Battle Royale, Part 2
I ended my last post with this quote from intercultural guru Milton Bennett:
Intercultural sensitivity is not natural. It is not part of our primate past, nor has it characterized most of human history. Cross-cultural contact usually has been accompanied by bloodshed, oppression, or genocide. (Milton Bennett, “Towards Ethnorelativism: A developmental model of intercultural sensitivity.” In M. Paige (Ed.) Education for the Intercultural Experience. Yarmouth, ME: Intercultural Press, 1993, p. 21)
When I first read this I was taken aback: How could one of the most famous exponents of intercultural communication take such a pessimistic view of humanity? As I read on, however, I came to see that Bennett was hardly a pessimist. The essay became famous for what it contributed to the field: an inspiring vision of how human beings can move beyond our lizard brains and embrace human difference by endeavoring to see the world as others see it — not necessarily to choose “their” way as better, but to see other possibilities as legitimate alternatives to our own views. The opening words of the essay were meant merely to set the ground: to describe, starkly, a key aspect of the natural state of human affairs, so that we can know the magnitude of what our inner poet is dealing with in its efforts to create openness and understanding through the noise and tenacity of its lizard counterpart.
And it is a lot to deal with. I am speaking here less as a social scientist than as a human being whose lizard brain is always at the ready, in many areas of my life, but most pertinently in experiences with China, even today, over 20 years after my first visit.

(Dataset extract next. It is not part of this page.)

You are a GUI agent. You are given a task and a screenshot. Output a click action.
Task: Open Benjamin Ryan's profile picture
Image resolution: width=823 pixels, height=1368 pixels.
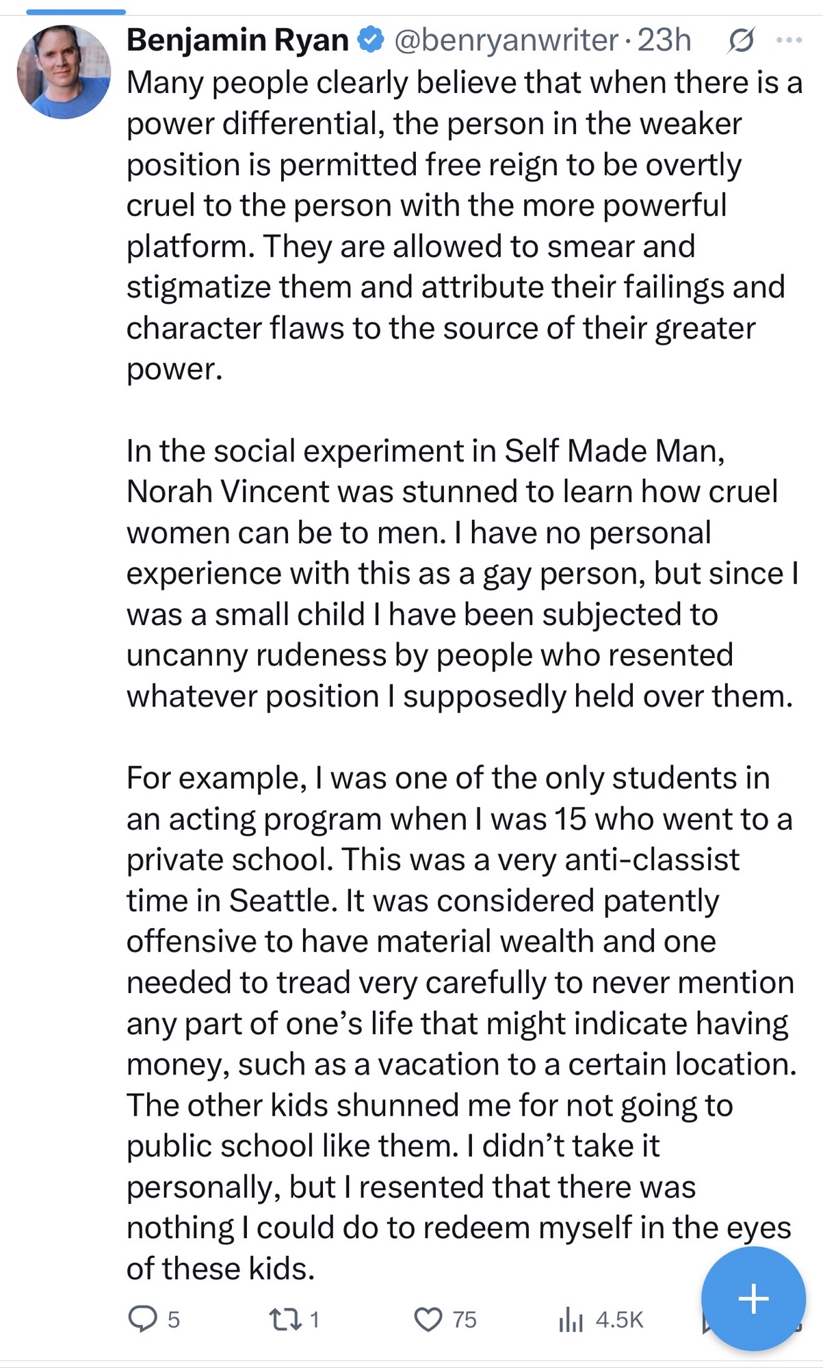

A classic example is my completely predictable reaction to getting bumped into by another person. As an American, I am accustomed to a certain spatial cushion, and when people violate the cushion, they say “excuse me.” If they don’t, it’s rude, and I’m culturally licensed to get angry. China, though, crowded as it is, doesn’t allow for much of a cushion. People bump into each other a lot, and they rarely say “excuse me.” They take it in stride.
When I get bumped, though, every single time, without fail, the indignation follows instantly. I can’t control it. Over the years I have gained some mastery over how I respond outwardly, and how quickly I regain my calm, and the meaning I make out of the incident. But the reaction itself can’t be helped.
When people refer to “culture” this isn’t usually what they are talking about. The anthropologist Edward T. Hall, who is sometimes credited with founding the field of intercultural communication, distinguished between “Culture” with a capital C and lower-case “culture.” Capital-C Culture refers to “the arts”: what we mean when we speak of a city’s “cultural” offerings, or say that a person is “cultured.” Lower-case culture is what we mean when we talk about psychological and behavioral patterns shared by a group of people. I am talking here about lower-case culture.
Even within this sub-category, most scholars who study culture aren’t referring to the kind of moment-to-moment piecing together of reality that I am describing here. To oversimplify: anthropologists often focus on complex rituals, or kinship relations; linguists talk about “scripts” and “frames”: highly schematic templates for human behavior and thought; sociologists amalgamate statistical regularities. Only psychologists, really, have taken seriously the notion of culture as moment-to-moment reality.
Yet even most psychologists over the years have treated culture as a sort of cognitive add-on, or as a kind of window-dressing: there is an objective world which humans all perceive the same way. Perceptions function as an “input” into some kind of cognitive processing mechanism that includes cultural influences, and the resulting judgments and actions are therefore cultural in nature.
In a recent post I gave a quick overview of a refutation of this notion by one psychologist, David Eagleman. Perception is not a "filtering" of any sort of "objective reality." Eagelman's point is not put in a cross-cultural context, but other psychologists working in the field of cross-cultural psychology have similarly questioned the old orthodoxy, and have found evidence that even the way we perceive the world is at least partly a function of culture. I reviewed an astonishing finding in this post.
What's the point? We have work to do. Parts of our brain are constantly doing battle with other parts in an effort to control our actions (another brilliant insight of Eagleman's). Some of those parts of our brain, if their orders are followed, lead us down a violent path toward a world few of us would want. Other parts, if listened to, promise a world in which we can be our best selves. Those are the stakes, and if we truly want to create a more peaceful world for ourselves and for our children and theirs, we'd best know what we're dealing with.